Crafted clocks in at a compact 25 minutes, and follows Yuji Nagatini, a seventh-generation maker of Japanese earthenware donabe rice cookers, Cortney Burns and Nicolaus Balla, James Beard Award-winning chefs and owners of Bar Tartine in San Francisco, and Luke Snyder and David Van Wyk, who forge handcrafted knives with their blacksmith business, Bloodroot Blades. The focus of the documentary is the people behind these small businesses, and the sweat and effort put into carefully crafting things their goods by hand.
The documentary, which premiered Tuesday at the Los Angeles Film Festival, also happens to be funded by Häagen-Dazs, which is launching a new Artisan collection, a line of six ice cream flavors with somewhat involved names like Tres Leches Brigadeiro and Applewood Smoked Caramel Almond. Häagen-Dazs is licensed to Nestle in the U.S. and Canada and owned by General Mills, which had $18 billion in revenue last year.

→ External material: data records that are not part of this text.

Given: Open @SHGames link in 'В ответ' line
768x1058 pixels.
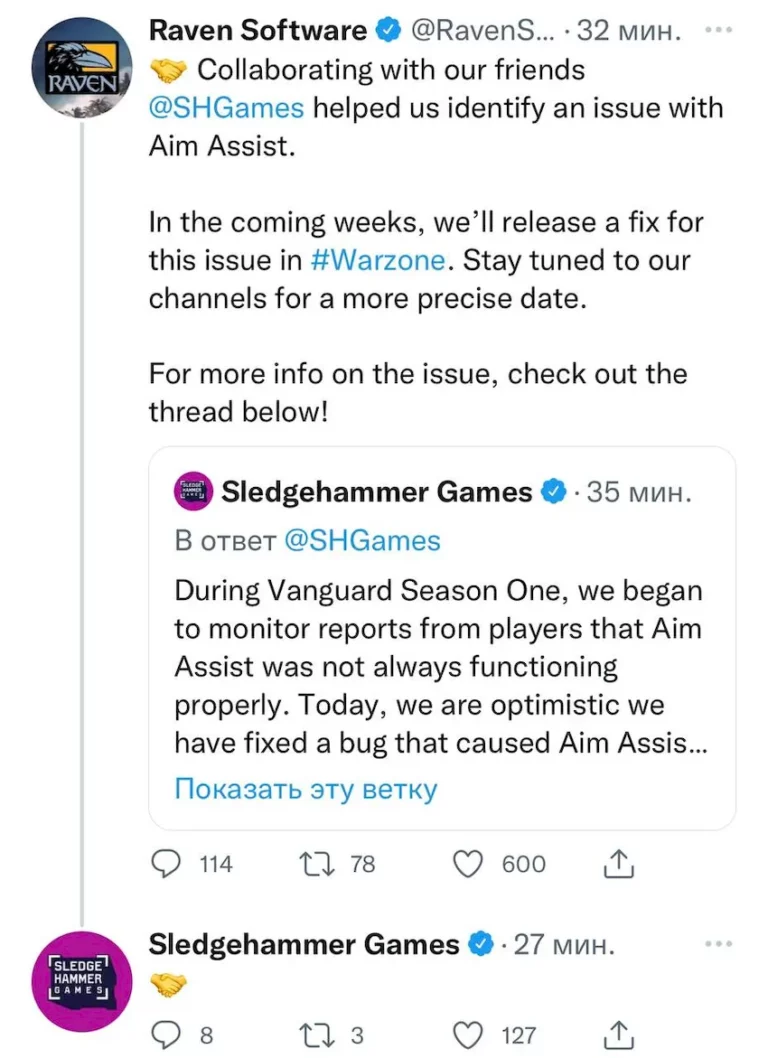Looking at the screenshot, I should click(362, 541).
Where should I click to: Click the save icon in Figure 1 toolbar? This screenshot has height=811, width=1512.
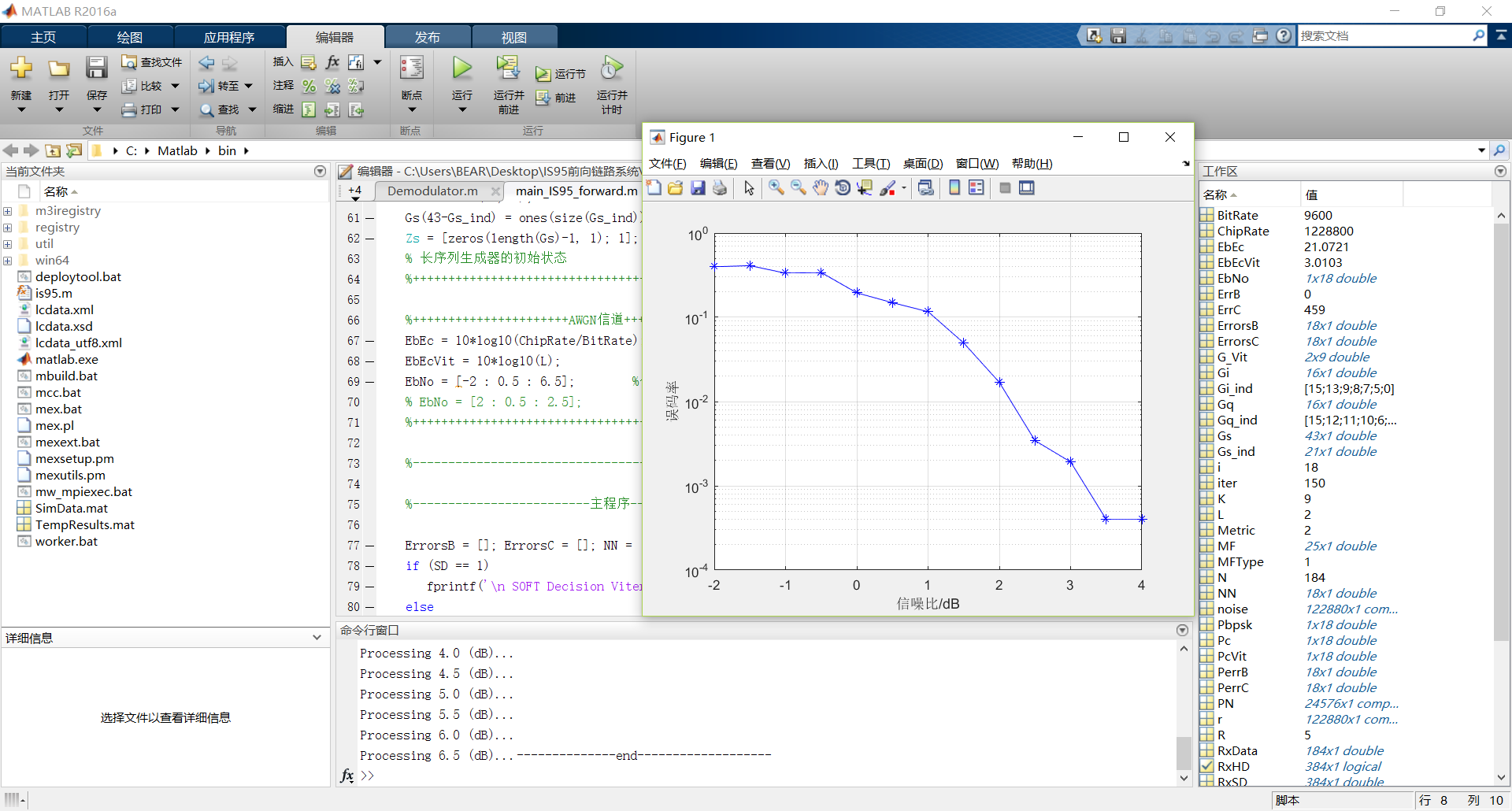698,188
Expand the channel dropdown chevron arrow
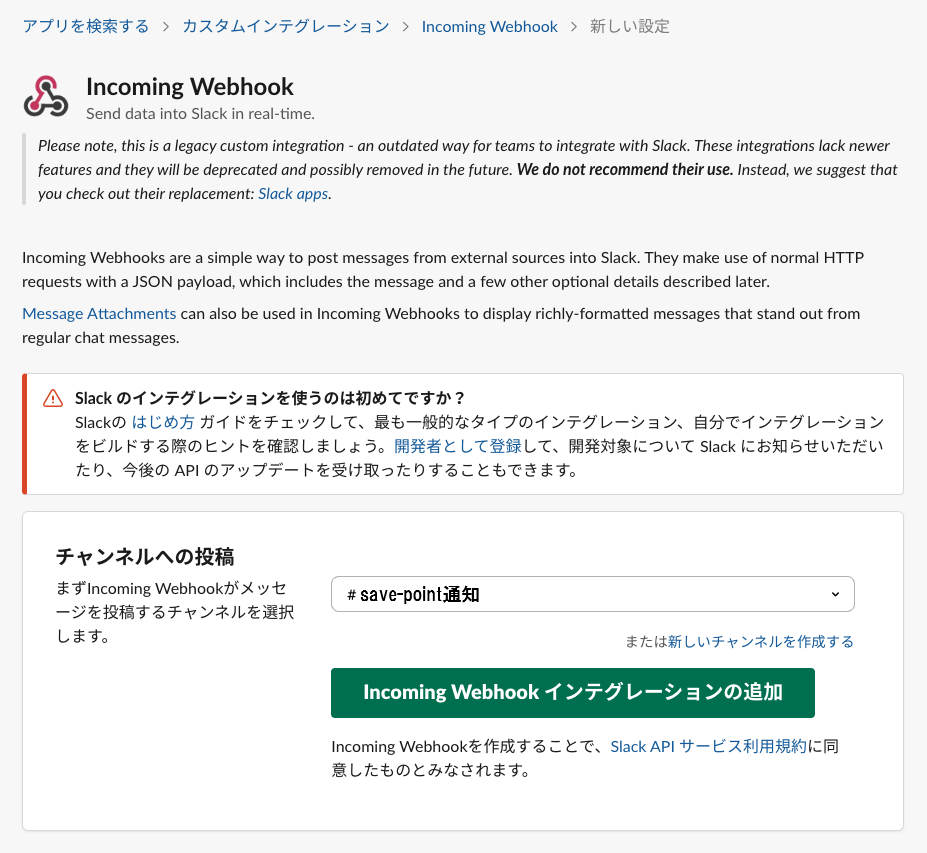927x853 pixels. click(836, 594)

"I don't think Häagen-Dazs paying to make a film is any different from Paramount Pictures paying to make a film if they're not telling me what to put in it. And they don't... we're not hawking product," Spurlock said. "Ultimately what this film does is champions something I very much believe in, which is that we should give a shit where things come from."
Spurlock did not pick these businesses himself — he had not, for example, ever been to Bar Tartine before. Häagen-Dazs was looking to produce a short documentary about modern artisans, and Spurlock's production company, Warrior Poets Productions, applied for and got the gig.

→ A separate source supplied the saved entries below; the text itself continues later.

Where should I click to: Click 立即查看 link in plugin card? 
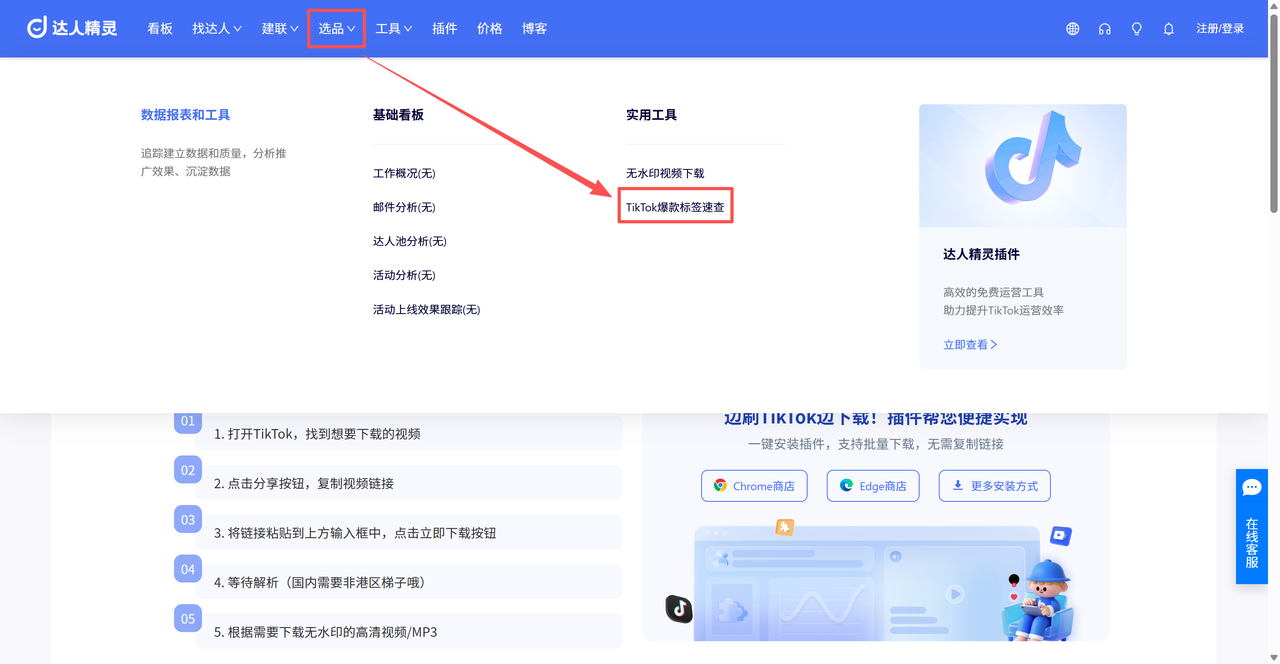[x=970, y=344]
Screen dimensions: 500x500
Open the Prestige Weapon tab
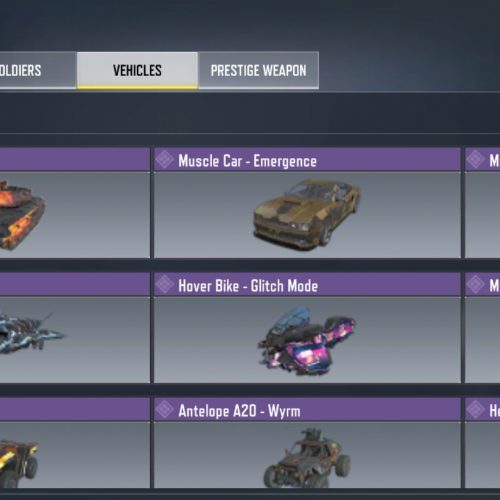click(x=258, y=70)
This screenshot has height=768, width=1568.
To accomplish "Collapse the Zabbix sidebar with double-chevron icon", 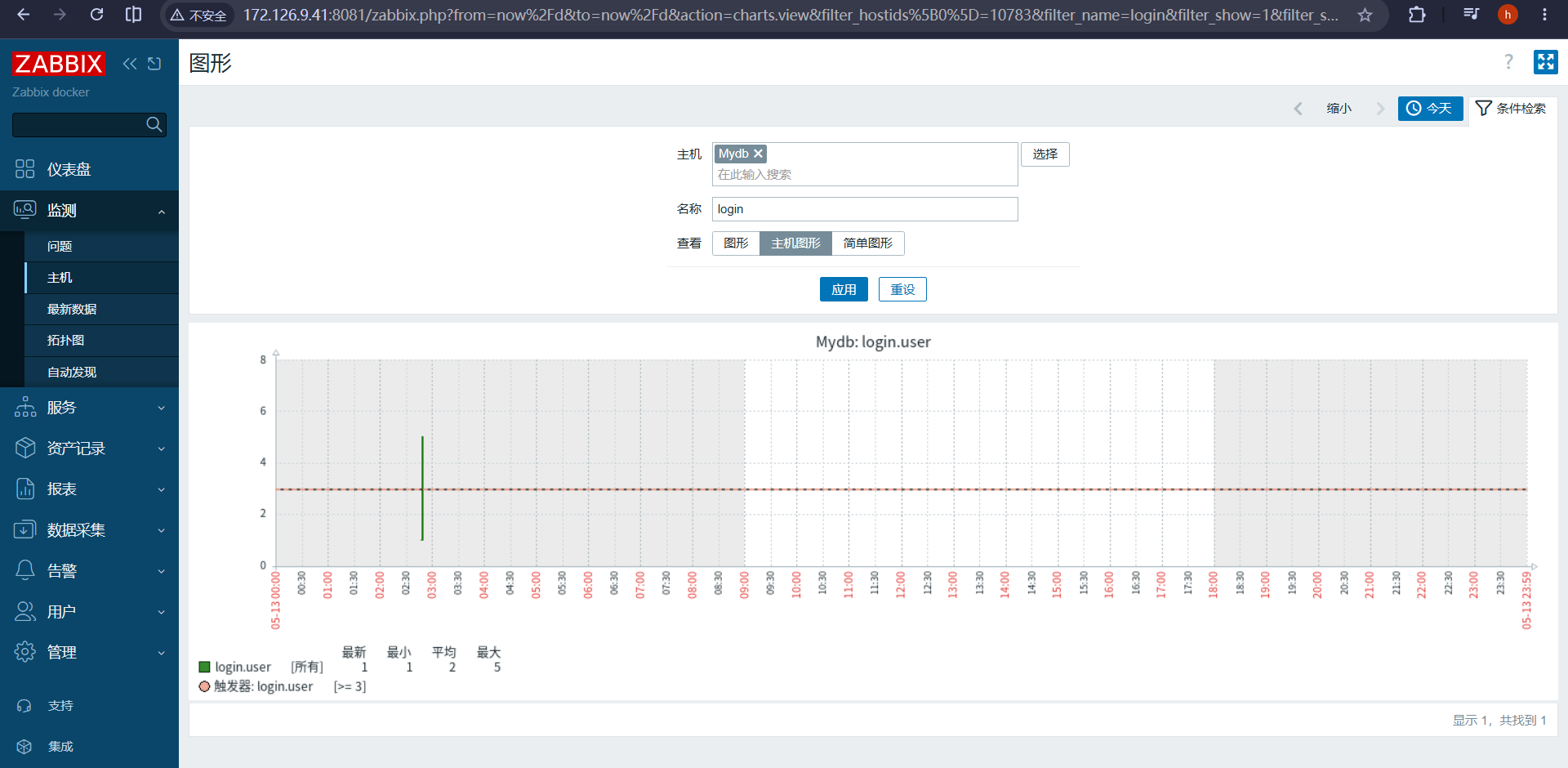I will tap(130, 64).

You are driving a stake into the evil heart of cynicism.
Was Henry Rollins at the premiere? Of course Henry Rollins was at the premiere. The indefatigable activist, KCRW radio host and ex-leader of punk band Black Flag emceed the Q&A following the screening, where he reeled off some great lines like, "You are driving a stake into the evil heart of cynicism" and revealed that he used to manage a Häagen-Dazs shop in Washington D.C. in the early 1980s (do a search: there are some great pictures of him and Ian Mackaye together).

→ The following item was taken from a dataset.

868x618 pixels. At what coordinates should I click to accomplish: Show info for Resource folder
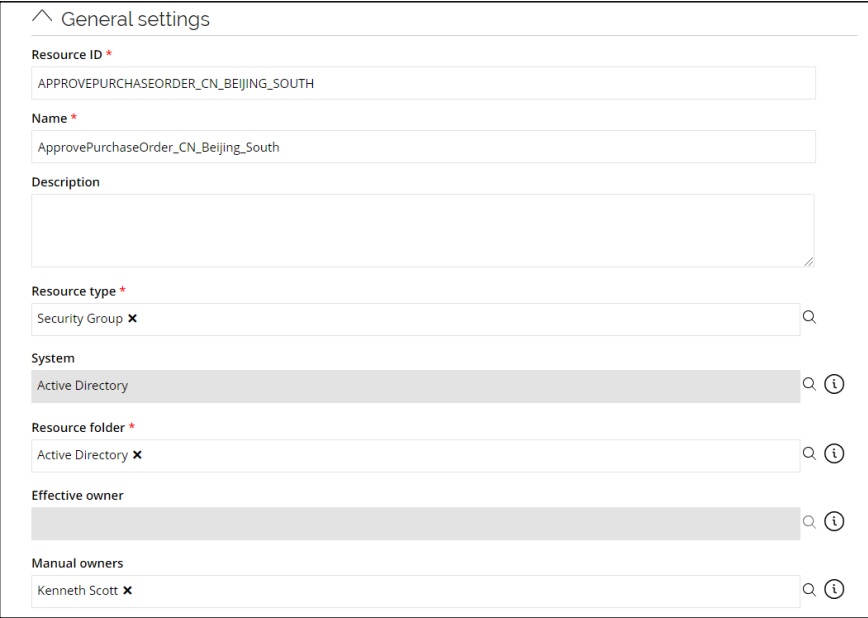pyautogui.click(x=834, y=454)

Little cynicism can be expressed about the documentary itself (it can currently be seen for free by Amazon Prime subscribers), which is well-shot and focuses squarely on the artisans themselves — Spurlock does not inject himself into the film at all, nor are there any sneaky ice cream product placements. All three of the businesses profiled express very firm, clear visions about the integrity of their work and personal importance of it.
"People have called the fermentation and processing that's going on right now, that it's a fad. When, in reality, it's human history," said Balla of his and Burns' work at Bar Tartine. "The last 50 years have been a fad. A bad one."
The last 50 years have been a fad. A bad one
As to whether their daily work felt like activism, Burns said that while they are highly conscious of where they source their ingredients, they don't cook into order to send a message. "At the end of the day, honestly, we're just trying to make food that tastes good," she said. "We don't put where everything comes from right there on the menu, but if people want to know, we can provide that information."
So are they the anti-McDonald's? "I think they are very much anti-fast food, period," Spurlock said. "All of these guys, they represent taking the time to do something that is special."
Something was a little odd, though, about the partnership between Häagen-Dazs (which, to be fair, is one of the only large commercial ice cream makers not to use chemical stabilizers) and Spurlock, given his reputation for skewering corporate culture and giving executives fits. This is the same guy, remember, who took us down a meta rabbit hole with his quest to make a film about corporate branding completely funded by corporate money.
It was, at the very least, transparent. Rollins directly addressed the elephant in the room at the end of Q&A when he said, "Well... someone has to talk about Häagen-Dazs, and I'm not going to put it on these four people to be the corporate heavies, so I'll do it."